We often think the least well of ourselves
I don’t know about you, but some of the worst things anyone has said about me came from me. I’ve called myself lazy, a fatass, an idiot, an asshole, arrogant, selfish, loud-mouthed, and numerous even more uncomplimentary things.
If someone else said that to me, I’d probably be hurt and/or offended (unless, as is sometimes possible, there is truth behind it.) Even more, I have friends and loved ones who’d want to beat up that person for saying such meanspirited and nasty things to and about me.
The person who is most cruel towards me is me. It’s not much of a stretch for me to presume that the person most often cruelest towards you is you.
Hence, when you start to think about what another is thinking and/or feeling about you since you can’t know, you project. All things being equal, it’s often easiest to take what we secretly think about ourselves and project that onto how we think another thinks and feels about us.
When you pause and give this any consideration, I think it’s clear that yes, what we think other people think about us is what we secretly think about ourselves.
Is there anything we can do about this?
When it comes to knowing what and how anyone thinks and feels about you, there isn’t a damned thing you can do about it. Even if you ask them, the answer might not strike you as being right or might be unsatisfactory.
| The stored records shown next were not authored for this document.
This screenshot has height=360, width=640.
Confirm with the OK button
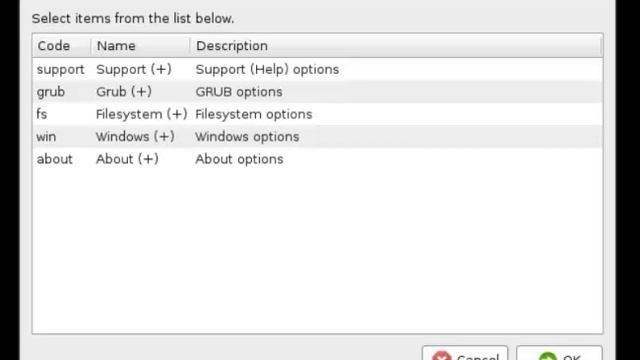[559, 353]
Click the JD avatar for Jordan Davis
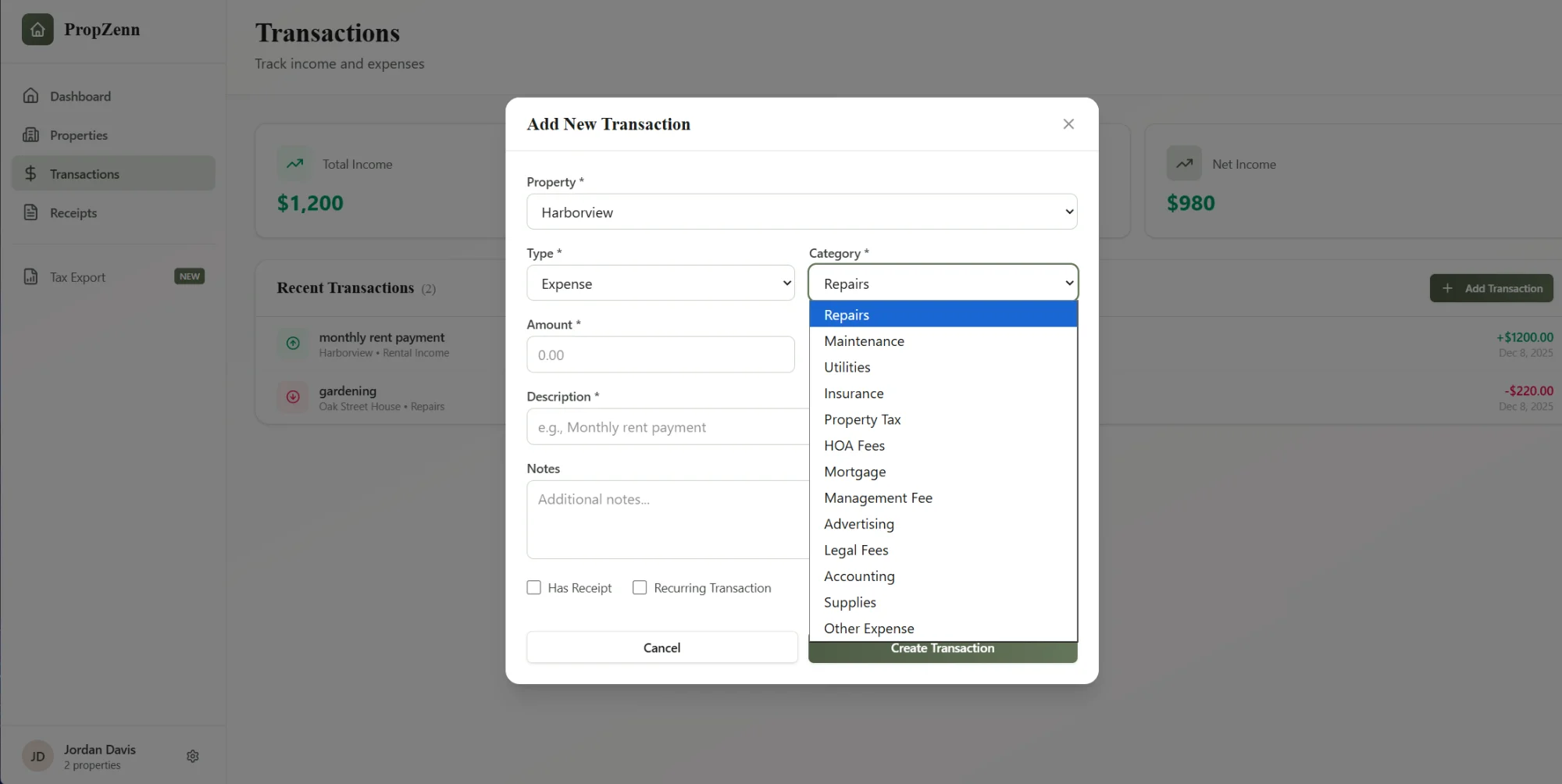Image resolution: width=1562 pixels, height=784 pixels. click(37, 755)
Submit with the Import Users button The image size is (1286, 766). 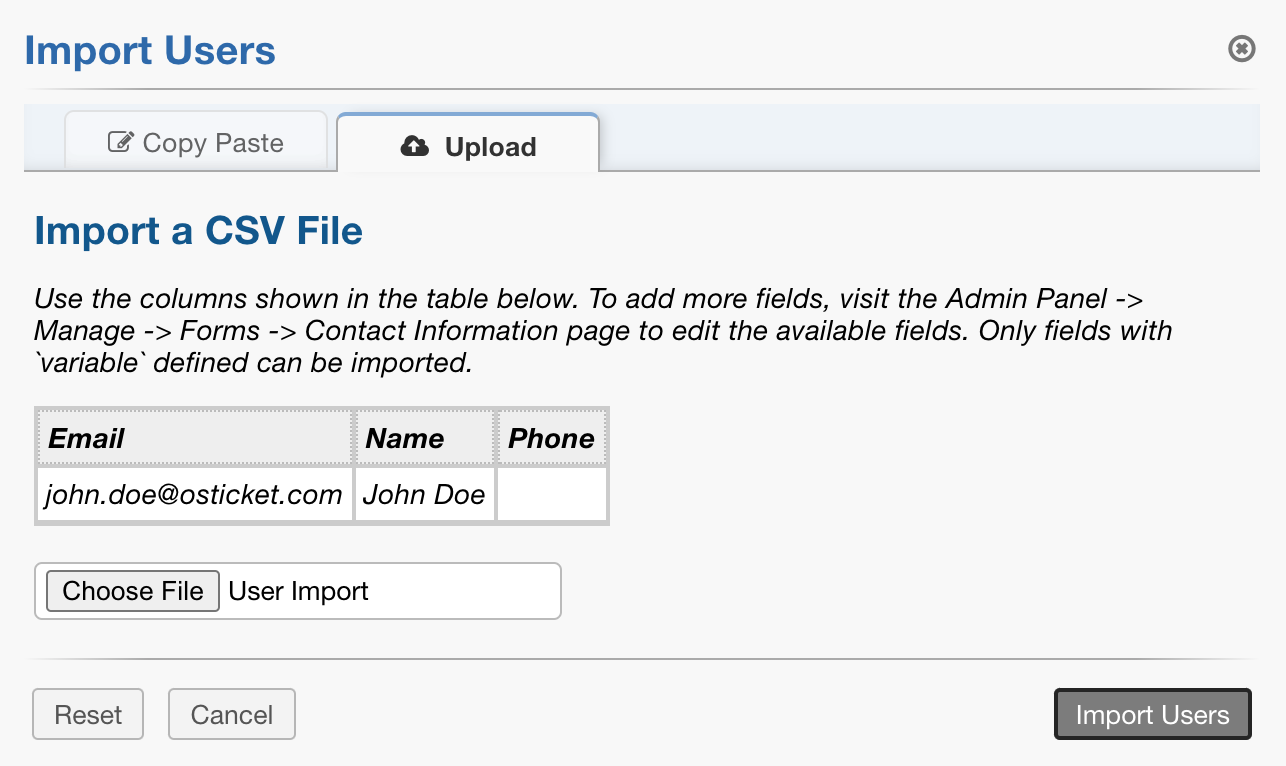click(1152, 715)
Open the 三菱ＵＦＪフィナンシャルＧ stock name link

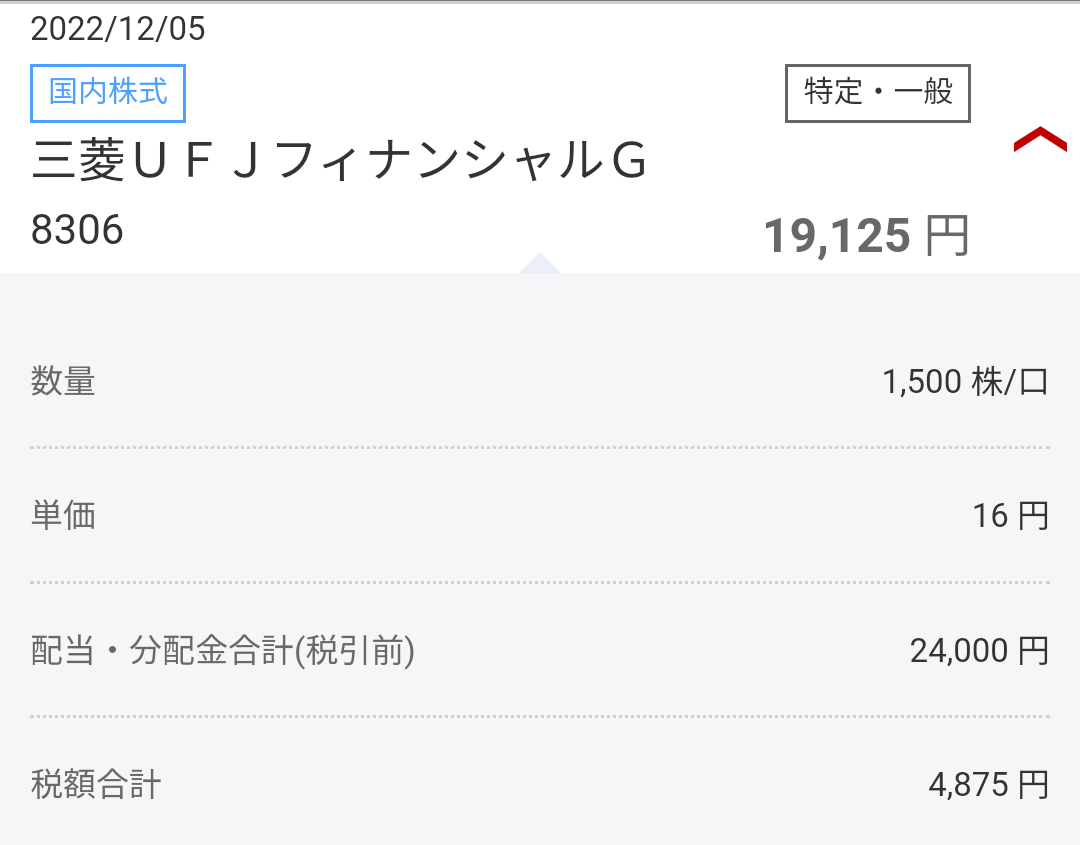coord(340,160)
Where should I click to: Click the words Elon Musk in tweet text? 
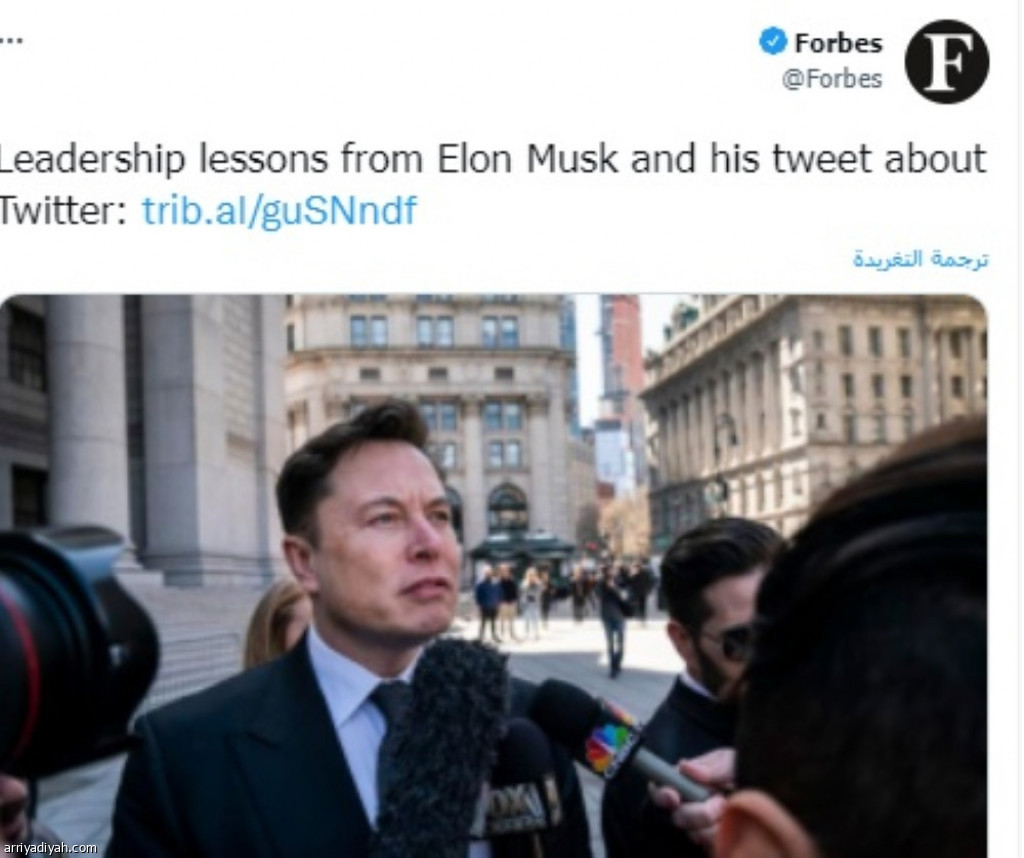[x=527, y=159]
That doesn’t mean that there’s nothing we can do about this. However, all we can do is regulate our own analysis of how and what we think another is thinking about us.
What does that mean? It means that when you start to question what he/she/they think and feel about you, recognize and acknowledge that you simply do not know. Rather than dig into this via presumptions, assumptions, guesses, and suspicions, turn the focus on yourself.
Ask yourself, “What do I currently think and/or feel about myself?” This isn’t a selfish question because it’s about learning who, what, where, how, and why you are. Since you, and only you, can know this, who but you can answer it?
What’s more, what you secretly think about yourself becomes less secret when you ask yourself what you think about yourself. Before you reject that as crazy and backwards, consider this: When was the last time you asked yourself questions like Do I like myself? Am I a good person? Do the things I strive to do benefit myself and others?
Only by asking questions like this – mindfully, in the present, here and now – can you know what you secretly think about yourself. When you know that, you can identify if it’s true or not. Then you get to accept it or change it.
That is all that we can do about this. However, that’s quite a lot when you get down to it. Because you can only think and feel for you.
Can you see why it’s important to know yourself, and your thoughts and feelings?
This is the six-hundred and thirty-first (631) exploration of my Pathwalking philosophy. These weekly essays are my ideas for – and experiences with – applying mindfulness and positivity to walk along a chosen path of life to consciously create reality.